*** 正文内容

命令流

图形设备命令不能直接写入到硬件中，是写入一个环形的buffer中。命令解析器发起DMA读取命令。这个环形buffer在内核驱动中叫做ring buffer。 ring buffer 中可以写入命令让命令解析器去指定的地址读取存放命令的buffer，这个另外的buffer 叫做batch buffer。

ring buffer

ring buffer 的地址是被ring buffer 寄存器定义的，定义了ring buffer 的size（start和lenth）还包含了两个offset（head和tail）。命令流解析器通过head和tail 来判断当前是否有必须要执行的命令。一个rq要执行的命令包含在head和tail 内存区域中。当head和tail相等表示当前的request 的命令执行完成。

每个引擎都有自己的ring buffer 相关的寄存器。都有一个自己的ringbuffer。根据intel 的文档介绍 ring buffer 不支持 system cache 必须是no cache

batch buffer

从MI_BATCH_BUFFER_START batch buffer开始。 MI_BATCH_BUFFER_END batch buffer 结束。

用户态batch buffer

用户态程序通过OpenGL API调用完成状态机设置，mesa中iris 用户态驱动将命令写入到batchbuffer中。用户态一个batchbuffer 可以由多个bo 组成。

******

◆ 任务列表:
1) 根据上方关于命令流的正文，判断下列三项陈述是否符合原文，逐项回答"是"或"否"，并原样引用起决定作用的原文语句：(a) 图形设备命令可以直接写入硬件；(b) 各引擎共用同一个 ring buffer；(c) head 与 tail 相等时，表示当前 request 的命令已执行完成。
2) 把上方关于命令流的正文中这一句译成英文："命令流解析器通过head和tail 来判断当前是否有必须要执行的命令。"

*** 所供资料

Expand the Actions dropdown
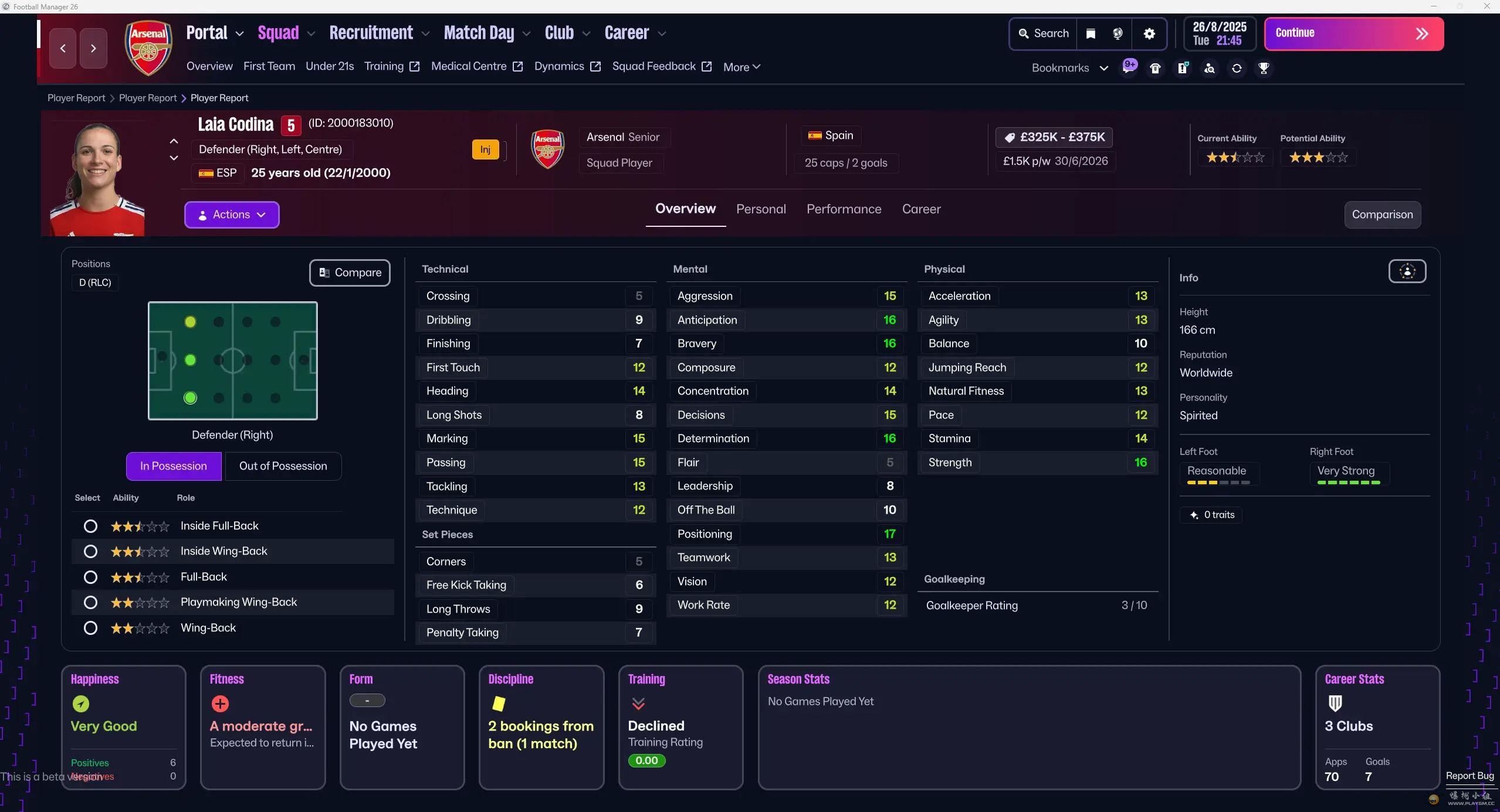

******

◆ 最终结果:
1)
(a) 否。"图形设备命令不能直接写入到硬件中，是写入一个环形的buffer中。"
(b) 否。"每个引擎都有自己的ring buffer 相关的寄存器。都有一个自己的ringbuffer。"
(c) 是。"当head和tail相等表示当前的request 的命令执行完成。"

2) The command stream parser uses the head and tail to determine whether there are currently any commands that must be executed.